From a talent perspective, Gardner powerfully demonstrates through her extensive research — 10 years of data on eight firms — that smarter collaboration creates more committed, motivated, knowledgeable, confident, trusting, and innovative staff. It also leads to fewer whole-group defections, lower individual attrition, and fewer burnouts. The result is greater staff productivity and lower costs of attracting, on-boarding, integrating, developing, and retaining staff.
Smart collaboration has some daunting barriers. These include insufficient levels of trust and confidence, inadequate knowledge of the company’s capabilities and offerings, and the high costs of coordinating across geographies, generations, cultures, functions, and sectors. Gardner shows us not only how to build a business case for investing in smart collaboration, but also how to get it. Her suggestions include setting up knowledge contests, establishing customer councils, implementing customer laddering (assigning different members of your firm to different staff in your customer’s organization), holding virtual tours for distant colleagues, having internal brokers to clear the internal market for demand and supply of expertise, and holding visible celebrations of collaboration successes.

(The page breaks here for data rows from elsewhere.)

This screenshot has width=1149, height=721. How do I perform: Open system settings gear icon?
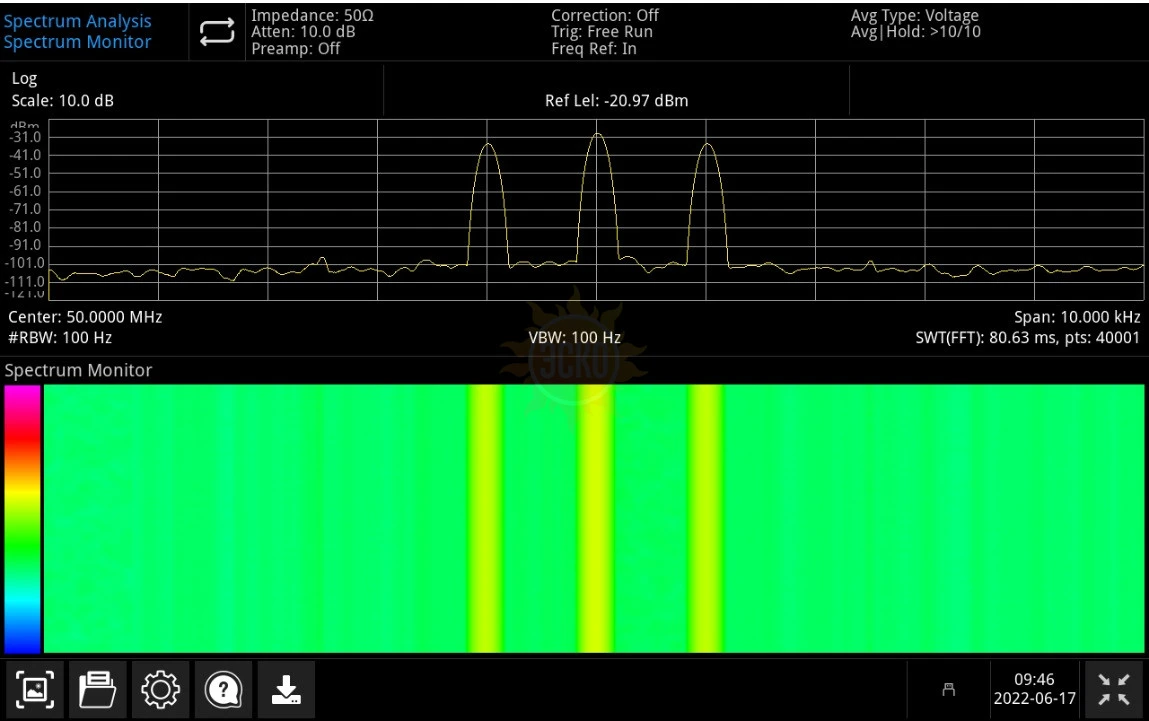pyautogui.click(x=160, y=689)
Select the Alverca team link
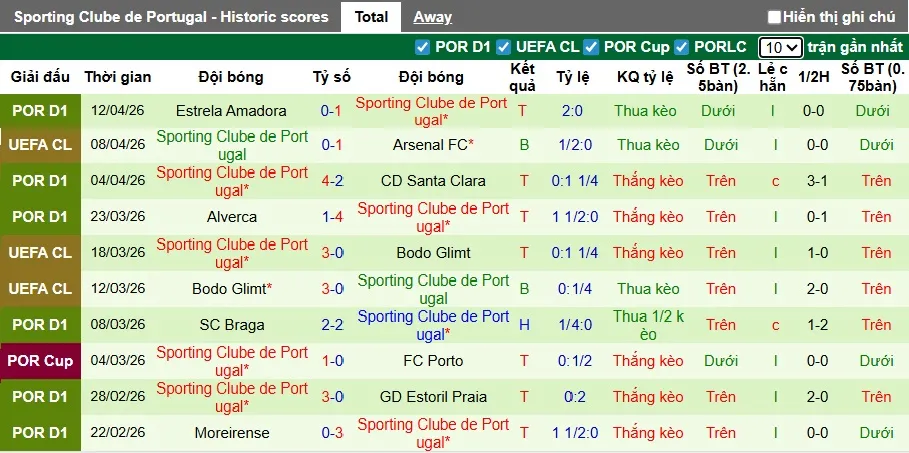The height and width of the screenshot is (453, 909). coord(231,217)
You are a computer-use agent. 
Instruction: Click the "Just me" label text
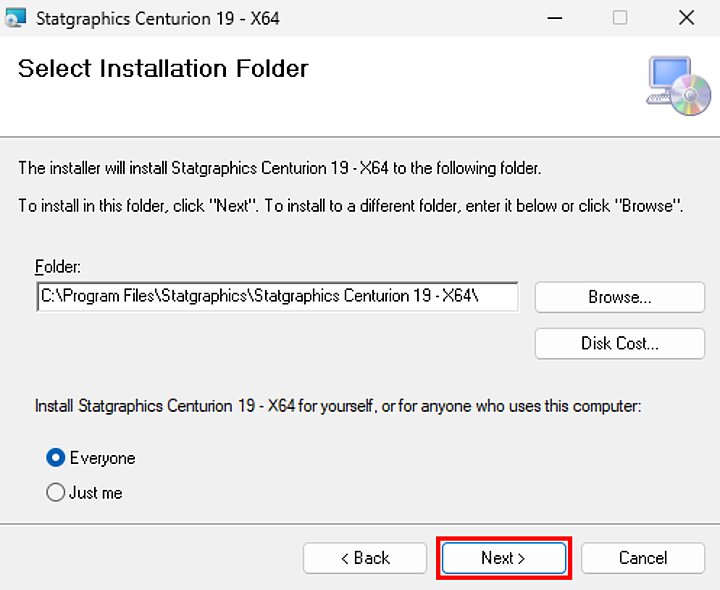pyautogui.click(x=96, y=493)
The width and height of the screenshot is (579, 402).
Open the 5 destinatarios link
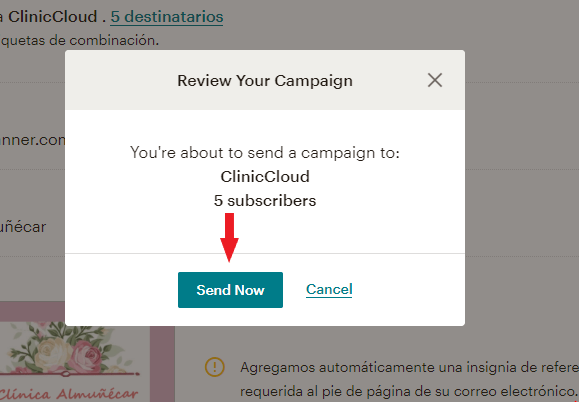[167, 17]
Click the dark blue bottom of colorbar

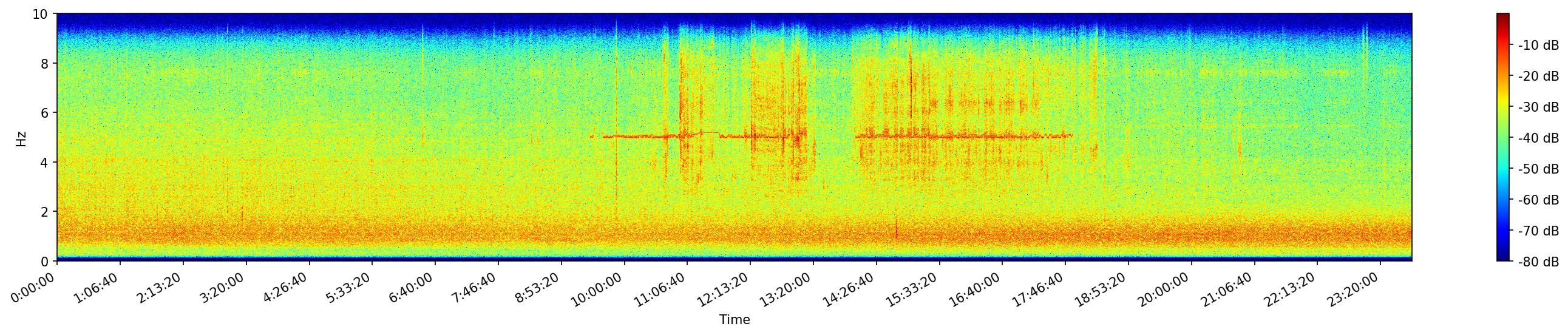(1503, 258)
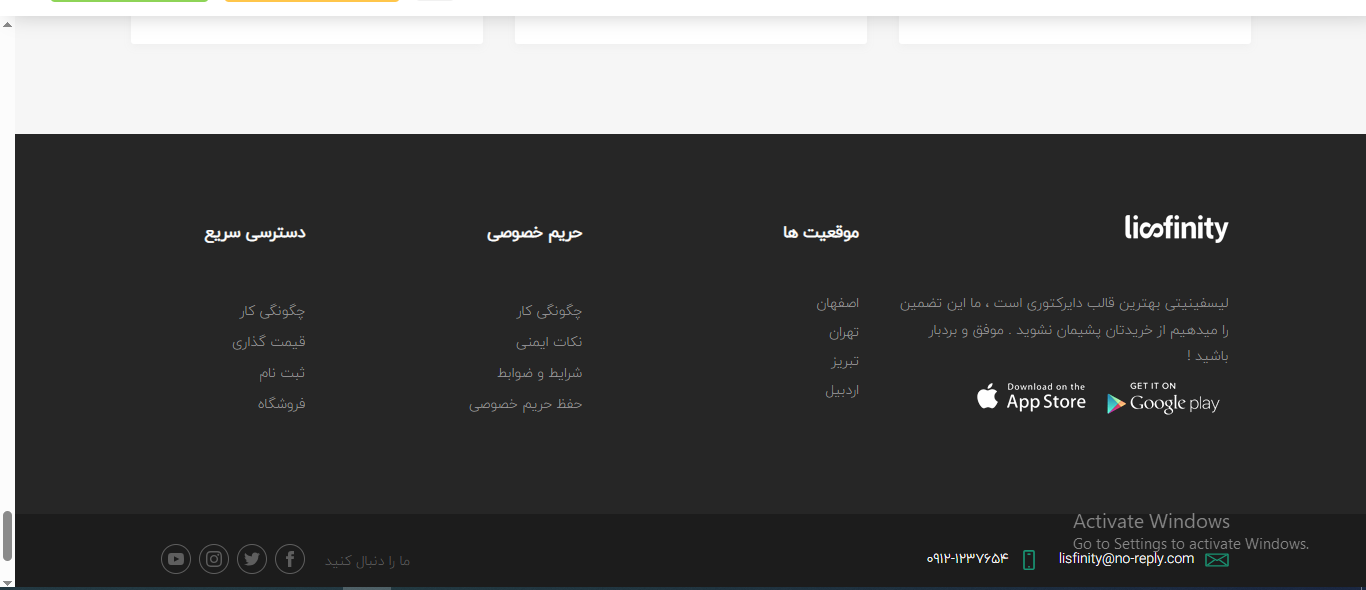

Several chapters are devoted to how to help particular types of staff — the “solo experts,” the “seasoned collaborators,” the “rainmakers” — use collaboration to grow professionally and build a bigger book of business, responsibilities, or followers. But Gardner’s wisdom is most evident when talking about compensation. In a spot-on section, she writes that companies should measure inputs, not just outputs, to reinforce the behavior they want; avoid individualistic and time-based metrics; prioritize intrinsic motivators (such as recognition and development) over extrinsic motivators (money); have a single profit pool; and use frameworks and guidance, not formulas, to determine pay. Above all, ensure that your compensation system doesn’t harm your company’s ability to simultaneously collaborate and hold itself accountable.
This is a timely book because the demand for specialization and the complexity of making companies more than just the sum of their parts will only grow. In a world of dog-eat-dog competition where markets move in the unpredictable pattern of butterflies, it helps to remember Benjamin Franklin’s famous maxim: “We must, indeed, all hang together, or most assuredly we shall all hang separately.”